January 11, 2026
Fund

This 7.2% Payer Is The Cheapest Fund You Don’t Already Own


Large cap stocks have been crushing small caps in the last few years. That’s, well, unusual, to say the least. And it’s set us up for cheap 7.2% dividends (with upside) from closed end funds.

Small caps, of course, aren’t known for big dividends. The benchmark ETF for them, the iShares Russell 2000 ETF (IWM) only pays 1.1%. But stick with me for a moment and I’ll show you how we’re going to pull this off.

Mega-Caps Steal the Spotlight, Setting Up Small-Cap Bargains

Around the time of the pandemic, small caps started lagging the S&P 500 after years of tracking it. Since then, the gap has widened. But there are signs a shift is in the works.

“Investors Look to S&P’s Forgotten 493 Stocks as Megacap Tech Wobbles” reads a recent headline from the Financial Times. While perhaps a bit premature, the article does signal a new pivot.

Simply put, Big Tech, which dominates large caps and includes Apple (AAPL), Alphabet (GOOGL), Meta Platforms (META) and Microsoft (MSFT), has been soaring for a couple of years, drawing attention away from the rest of the market. If we look at the concentration of the S&P 500—that is, the percentage of the index comprised of the 10 largest firms—we see a stunning trend.

Going by this chart, the 10 biggest S&P 500 firms make up a quarter of the index’s earnings and 40% of its market cap. In other words, Big Tech has been getting pricier and pricier in relation to the rest of the market since 2022.

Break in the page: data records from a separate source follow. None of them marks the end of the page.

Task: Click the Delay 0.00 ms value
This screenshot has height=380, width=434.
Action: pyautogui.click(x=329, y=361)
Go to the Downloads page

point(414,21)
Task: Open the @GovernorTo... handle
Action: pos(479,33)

That’s obviously unsustainable in the long run, and it could prompt investors to look for alternatives to the Apples and Alphabets of the world. As they do, small caps are likely to garner more attention, closing the gap with large caps. That would mean years of outperformance for these companies.

This Small Cap ETF Is Okay

If this happens, expect IWM to start beating S&P 500 index funds. That outperformance could then reinforce itself as more investors buy, rewarding those who got in early.

There’s just one problem with IWM: that 1.1% yield. Lucky for us, there is a small-cap focused closed-end fund (CEF) paying a lot more. It’s been quietly crushing IWM, too.

… But This 7.2%-Paying CEF Beats It in Every Way

That would be the Royce Small-Cap Trust (RVT), which focuses on smaller companies with promising cash flow growth.